• TASK DESCRIPTION: Arrange everything in the records from the line containing "You are a computer-use agent. This" down to the line containing "[172, 1257]", both included, as a JSON list of strings with one string per line, leaving out blank lines.

• MATERIAL FOR THIS TASK:
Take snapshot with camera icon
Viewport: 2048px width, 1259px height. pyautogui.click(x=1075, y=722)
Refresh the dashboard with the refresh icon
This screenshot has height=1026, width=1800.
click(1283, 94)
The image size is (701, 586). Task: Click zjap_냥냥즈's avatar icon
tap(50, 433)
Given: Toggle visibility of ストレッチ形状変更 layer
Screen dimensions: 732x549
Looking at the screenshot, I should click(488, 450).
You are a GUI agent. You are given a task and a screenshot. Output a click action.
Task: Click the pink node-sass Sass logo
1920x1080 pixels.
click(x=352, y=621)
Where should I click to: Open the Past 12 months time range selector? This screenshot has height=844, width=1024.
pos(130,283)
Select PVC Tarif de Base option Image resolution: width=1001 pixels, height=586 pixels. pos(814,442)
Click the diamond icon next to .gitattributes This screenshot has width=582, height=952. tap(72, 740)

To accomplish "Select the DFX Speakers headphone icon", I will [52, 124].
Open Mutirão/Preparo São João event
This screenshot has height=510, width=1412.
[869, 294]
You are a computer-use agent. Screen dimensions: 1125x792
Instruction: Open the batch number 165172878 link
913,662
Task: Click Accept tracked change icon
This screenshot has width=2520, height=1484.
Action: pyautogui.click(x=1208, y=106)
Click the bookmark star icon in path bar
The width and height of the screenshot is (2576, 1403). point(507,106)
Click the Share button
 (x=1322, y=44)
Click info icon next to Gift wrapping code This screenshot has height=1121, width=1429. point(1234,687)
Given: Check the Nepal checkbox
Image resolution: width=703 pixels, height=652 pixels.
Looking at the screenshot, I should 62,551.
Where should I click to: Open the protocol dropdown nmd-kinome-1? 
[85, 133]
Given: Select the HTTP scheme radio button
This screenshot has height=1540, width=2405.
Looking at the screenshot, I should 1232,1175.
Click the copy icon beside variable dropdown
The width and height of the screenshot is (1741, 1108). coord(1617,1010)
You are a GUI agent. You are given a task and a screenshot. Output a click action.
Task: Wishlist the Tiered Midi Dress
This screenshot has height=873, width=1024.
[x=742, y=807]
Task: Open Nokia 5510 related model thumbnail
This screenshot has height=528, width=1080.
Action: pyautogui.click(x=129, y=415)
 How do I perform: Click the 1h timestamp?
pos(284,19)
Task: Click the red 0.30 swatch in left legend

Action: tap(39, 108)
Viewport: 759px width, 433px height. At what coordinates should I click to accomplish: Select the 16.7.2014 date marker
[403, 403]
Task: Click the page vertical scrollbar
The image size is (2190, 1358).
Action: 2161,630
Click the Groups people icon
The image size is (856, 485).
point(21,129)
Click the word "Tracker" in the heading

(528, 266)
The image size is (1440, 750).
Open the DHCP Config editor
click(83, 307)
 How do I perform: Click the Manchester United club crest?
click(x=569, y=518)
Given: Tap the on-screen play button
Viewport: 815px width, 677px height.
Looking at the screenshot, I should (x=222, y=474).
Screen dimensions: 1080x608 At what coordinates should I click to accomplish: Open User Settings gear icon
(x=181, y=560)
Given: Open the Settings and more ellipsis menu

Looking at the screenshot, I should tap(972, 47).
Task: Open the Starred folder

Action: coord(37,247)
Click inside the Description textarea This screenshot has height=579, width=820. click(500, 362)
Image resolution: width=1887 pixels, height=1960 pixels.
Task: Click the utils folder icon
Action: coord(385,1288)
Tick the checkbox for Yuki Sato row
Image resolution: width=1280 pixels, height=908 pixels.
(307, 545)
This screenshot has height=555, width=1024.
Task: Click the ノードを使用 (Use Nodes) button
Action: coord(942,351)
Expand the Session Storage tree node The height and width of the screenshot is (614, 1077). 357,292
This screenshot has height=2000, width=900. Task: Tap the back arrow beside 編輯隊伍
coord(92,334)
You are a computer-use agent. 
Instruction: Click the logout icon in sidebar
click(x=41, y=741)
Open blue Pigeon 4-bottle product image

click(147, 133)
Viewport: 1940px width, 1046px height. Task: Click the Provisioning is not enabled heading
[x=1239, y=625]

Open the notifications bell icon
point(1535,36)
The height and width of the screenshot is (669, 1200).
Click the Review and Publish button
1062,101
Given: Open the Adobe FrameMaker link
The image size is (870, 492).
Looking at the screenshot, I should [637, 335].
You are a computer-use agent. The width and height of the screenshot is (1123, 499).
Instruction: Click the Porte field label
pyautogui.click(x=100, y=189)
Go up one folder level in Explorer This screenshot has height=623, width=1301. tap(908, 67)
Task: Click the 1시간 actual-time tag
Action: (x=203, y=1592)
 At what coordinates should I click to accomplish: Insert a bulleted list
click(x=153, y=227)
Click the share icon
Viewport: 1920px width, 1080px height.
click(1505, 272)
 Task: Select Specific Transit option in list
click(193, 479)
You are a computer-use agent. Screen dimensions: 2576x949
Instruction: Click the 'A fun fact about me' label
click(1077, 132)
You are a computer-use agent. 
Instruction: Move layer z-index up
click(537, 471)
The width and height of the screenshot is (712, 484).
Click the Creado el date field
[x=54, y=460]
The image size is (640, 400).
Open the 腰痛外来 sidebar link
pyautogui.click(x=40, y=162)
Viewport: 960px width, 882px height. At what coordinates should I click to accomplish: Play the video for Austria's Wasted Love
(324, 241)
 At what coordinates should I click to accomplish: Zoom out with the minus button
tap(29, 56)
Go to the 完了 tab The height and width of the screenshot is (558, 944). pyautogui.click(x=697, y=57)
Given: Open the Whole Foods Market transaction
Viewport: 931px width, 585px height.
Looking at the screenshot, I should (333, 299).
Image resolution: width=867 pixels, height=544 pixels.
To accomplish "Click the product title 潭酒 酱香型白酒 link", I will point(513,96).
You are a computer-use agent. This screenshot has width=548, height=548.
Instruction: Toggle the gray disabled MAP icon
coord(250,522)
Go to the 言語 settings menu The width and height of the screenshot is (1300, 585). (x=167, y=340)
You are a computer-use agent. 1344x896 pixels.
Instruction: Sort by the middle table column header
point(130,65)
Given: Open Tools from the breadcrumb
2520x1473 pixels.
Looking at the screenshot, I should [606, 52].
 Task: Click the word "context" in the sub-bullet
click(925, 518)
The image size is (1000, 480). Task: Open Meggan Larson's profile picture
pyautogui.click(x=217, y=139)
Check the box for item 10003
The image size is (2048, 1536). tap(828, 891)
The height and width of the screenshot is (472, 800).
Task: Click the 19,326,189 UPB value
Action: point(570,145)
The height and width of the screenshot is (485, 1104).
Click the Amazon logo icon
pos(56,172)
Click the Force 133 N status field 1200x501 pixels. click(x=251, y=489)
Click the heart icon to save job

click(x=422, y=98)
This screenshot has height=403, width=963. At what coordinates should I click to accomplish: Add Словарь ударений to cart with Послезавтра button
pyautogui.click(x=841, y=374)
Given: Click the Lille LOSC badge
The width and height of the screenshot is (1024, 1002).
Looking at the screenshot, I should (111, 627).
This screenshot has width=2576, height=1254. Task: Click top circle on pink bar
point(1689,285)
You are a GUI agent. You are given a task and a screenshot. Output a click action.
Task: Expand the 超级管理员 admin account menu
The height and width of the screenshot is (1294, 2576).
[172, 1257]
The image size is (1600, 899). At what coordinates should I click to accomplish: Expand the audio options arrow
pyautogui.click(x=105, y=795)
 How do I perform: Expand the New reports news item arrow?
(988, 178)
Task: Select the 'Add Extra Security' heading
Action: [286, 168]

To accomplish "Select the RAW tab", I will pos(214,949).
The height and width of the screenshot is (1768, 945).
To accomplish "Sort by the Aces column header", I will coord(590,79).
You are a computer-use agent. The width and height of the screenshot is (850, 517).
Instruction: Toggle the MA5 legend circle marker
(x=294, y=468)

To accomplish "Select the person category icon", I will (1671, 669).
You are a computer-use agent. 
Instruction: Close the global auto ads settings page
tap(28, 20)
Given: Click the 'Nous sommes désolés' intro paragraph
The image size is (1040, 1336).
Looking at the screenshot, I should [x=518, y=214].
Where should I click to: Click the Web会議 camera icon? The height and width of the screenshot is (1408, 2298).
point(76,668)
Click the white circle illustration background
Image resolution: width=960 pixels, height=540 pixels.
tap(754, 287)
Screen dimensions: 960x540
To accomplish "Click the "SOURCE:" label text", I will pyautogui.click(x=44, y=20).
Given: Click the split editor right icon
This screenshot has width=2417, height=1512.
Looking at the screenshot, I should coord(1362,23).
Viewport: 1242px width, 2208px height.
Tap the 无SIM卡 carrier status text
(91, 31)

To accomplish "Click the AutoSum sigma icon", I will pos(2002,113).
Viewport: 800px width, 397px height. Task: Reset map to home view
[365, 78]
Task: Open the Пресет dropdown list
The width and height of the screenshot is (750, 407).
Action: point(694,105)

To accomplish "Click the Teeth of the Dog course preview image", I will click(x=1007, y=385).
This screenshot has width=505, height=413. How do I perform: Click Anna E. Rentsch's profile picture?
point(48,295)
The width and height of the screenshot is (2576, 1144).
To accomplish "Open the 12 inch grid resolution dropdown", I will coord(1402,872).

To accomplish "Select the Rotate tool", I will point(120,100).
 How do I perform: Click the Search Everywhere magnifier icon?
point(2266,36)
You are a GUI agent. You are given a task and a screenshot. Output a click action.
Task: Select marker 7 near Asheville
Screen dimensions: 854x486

• FINAL ANSWER:
[
  "You are a computer-use agent. This screenshot has width=548, height=548.",
  "Instruction: Toggle the gray disabled MAP icon",
  "coord(250,522)",
  "Go to the 言語 settings menu The width and height of the screenshot is (1300, 585). (x=167, y=340)",
  "You are a computer-use agent. 1344x896 pixels.",
  "Instruction: Sort by the middle table column header",
  "point(130,65)",
  "Given: Open Tools from the breadcrumb",
  "2520x1473 pixels.",
  "Looking at the screenshot, I should [606, 52].",
  " Task: Click the word \"context\" in the sub-bullet",
  "click(925, 518)",
  "The image size is (1000, 480). Task: Open Meggan Larson's profile picture",
  "pyautogui.click(x=217, y=139)",
  "Check the box for item 10003",
  "The image size is (2048, 1536). tap(828, 891)",
  "The height and width of the screenshot is (472, 800).",
  "Task: Click the 19,326,189 UPB value",
  "Action: point(570,145)",
  "The height and width of the screenshot is (485, 1104).",
  "Click the Amazon logo icon",
  "pos(56,172)",
  "Click the Force 133 N status field 1200x501 pixels. click(x=251, y=489)",
  "Click the heart icon to save job",
  "click(x=422, y=98)",
  "This screenshot has height=403, width=963. At what coordinates should I click to accomplish: Add Словарь ударений to cart with Послезавтра button",
  "pyautogui.click(x=841, y=374)",
  "Given: Click the Lille LOSC badge",
  "The width and height of the screenshot is (1024, 1002).",
  "Looking at the screenshot, I should (111, 627).",
  "This screenshot has width=2576, height=1254. Task: Click top circle on pink bar",
  "point(1689,285)",
  "You are a GUI agent. You are given a task and a screenshot. Output a click action.",
  "Task: Expand the 超级管理员 admin account menu",
  "The height and width of the screenshot is (1294, 2576).",
  "[172, 1257]"
]